About this exercise:
Return exactly the lines below, starting with the one that has "You are a computer-use agent." and going on through the one that has "Instruction: Click the Send Feedback link".

Task inputs:
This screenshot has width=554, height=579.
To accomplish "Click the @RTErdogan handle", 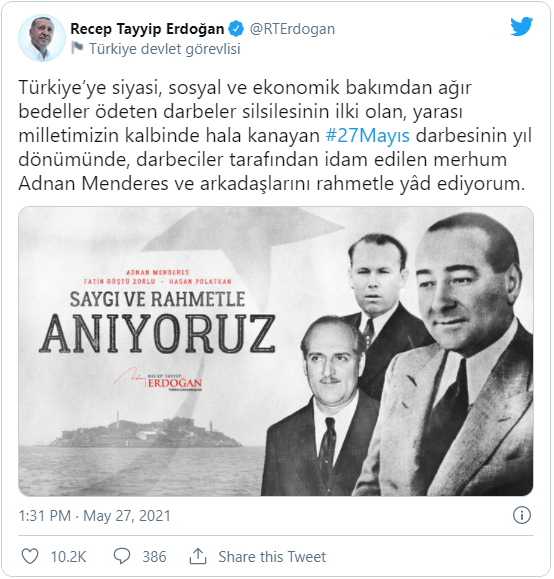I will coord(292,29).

...

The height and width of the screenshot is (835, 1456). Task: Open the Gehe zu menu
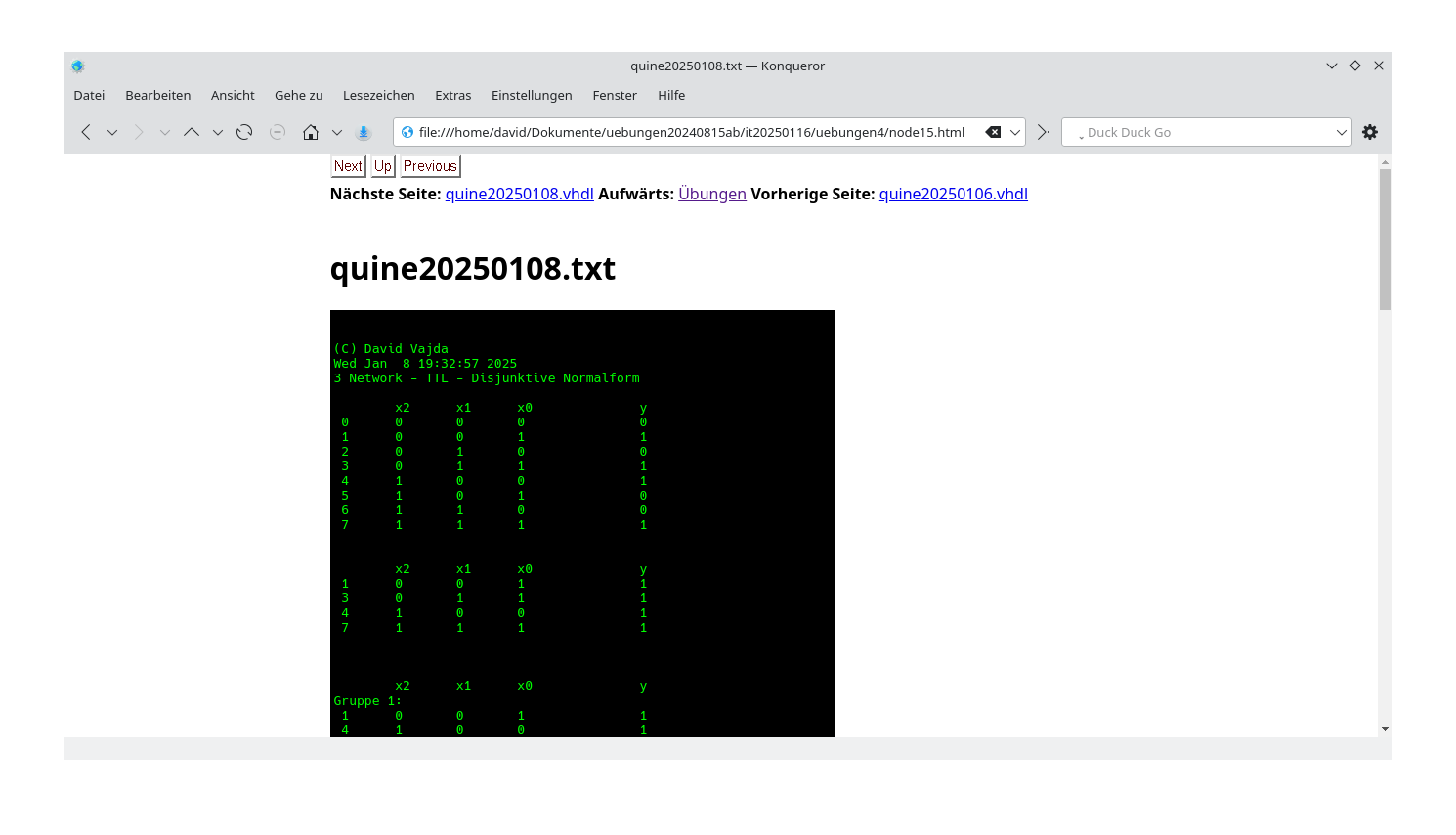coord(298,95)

---

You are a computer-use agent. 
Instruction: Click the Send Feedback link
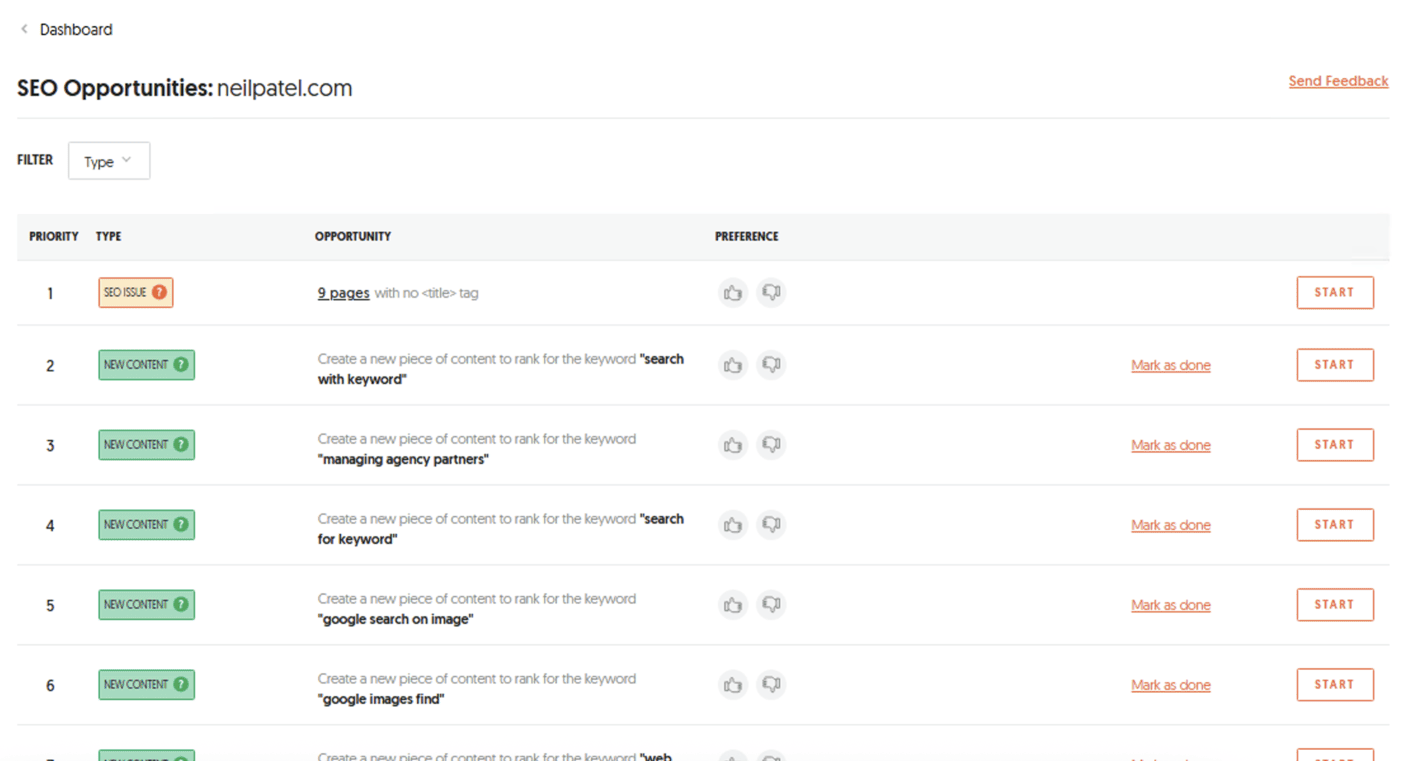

Solution:
You are a computer-use agent. 
Instruction: Click the Send Feedback link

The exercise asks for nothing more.